It’s spring, which means the disease walk-a-thons, bike races, charity walks, and general awareness campaigns tend to kick into high gear.

As a rare disease patient, I watch these mobilizations with a mix of curiosity, appreciation, and intrigue. That these populations are big enough to sustain such events is, of course, a double-edged sword: so many people are impacted by them that there is strength in numbers, but that those numbers are so high is the very reason for the mobilization.

I had Rare Disease Day, and that was a start for me. People I love (or the people other people in my life love) live with all sorts of conditions, so I find myself sponsoring things like MS bike rides, arthritis or heart disease walks, or diabetes or specific cancer awareness events more and more. I’ve done the charity walk for Children’s Hospital Boston for several years.

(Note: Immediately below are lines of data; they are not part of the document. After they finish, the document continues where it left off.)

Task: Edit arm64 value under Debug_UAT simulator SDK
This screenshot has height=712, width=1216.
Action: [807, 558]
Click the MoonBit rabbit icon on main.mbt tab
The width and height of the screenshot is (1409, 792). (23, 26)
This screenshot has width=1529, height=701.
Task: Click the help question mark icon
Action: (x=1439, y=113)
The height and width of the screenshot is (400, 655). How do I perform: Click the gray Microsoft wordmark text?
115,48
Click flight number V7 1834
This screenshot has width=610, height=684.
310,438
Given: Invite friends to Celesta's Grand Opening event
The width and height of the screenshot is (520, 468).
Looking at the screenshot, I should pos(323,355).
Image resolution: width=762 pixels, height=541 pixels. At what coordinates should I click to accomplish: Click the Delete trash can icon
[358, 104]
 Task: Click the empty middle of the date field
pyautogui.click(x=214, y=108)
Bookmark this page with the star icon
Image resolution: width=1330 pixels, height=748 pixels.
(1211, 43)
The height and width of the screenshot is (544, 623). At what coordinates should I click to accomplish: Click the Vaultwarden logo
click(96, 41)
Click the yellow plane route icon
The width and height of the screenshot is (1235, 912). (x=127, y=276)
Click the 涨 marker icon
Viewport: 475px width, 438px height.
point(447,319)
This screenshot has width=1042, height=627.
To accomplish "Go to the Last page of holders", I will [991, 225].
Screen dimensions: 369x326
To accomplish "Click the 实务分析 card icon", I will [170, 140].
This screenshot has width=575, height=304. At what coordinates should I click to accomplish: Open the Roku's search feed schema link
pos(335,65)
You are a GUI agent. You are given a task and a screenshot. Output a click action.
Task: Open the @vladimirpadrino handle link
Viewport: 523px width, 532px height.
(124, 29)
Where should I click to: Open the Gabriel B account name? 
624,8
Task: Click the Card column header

But it’s the first year I’ve been aware of the existence of Young Adult Cancer Awareness Week, and I’m interested in it for many of the same reasons I wrote about for Rare Disease Day and many of the same reasons I wrote a book about chronic illness in younger adults:

This is a population whose needs are both unique and overlooked. There are thousands of types of cancer, but the larger universal experiences of getting diagnosed with it and living with it as a young adult are significant. From access to care and early detection to issues of employment and family-planning, these challenges affect so many younger adults across the country.

I had the chance to speak in person with Kairol Rosenthal last week, and it’s largely due to her advocacy that YAWC is on my radar this week. For a more in-depth discussion of young adults with cancer and the similarities they share with young adults with chronic illness, see my review of Rosenthal’s new book, Everything Changes.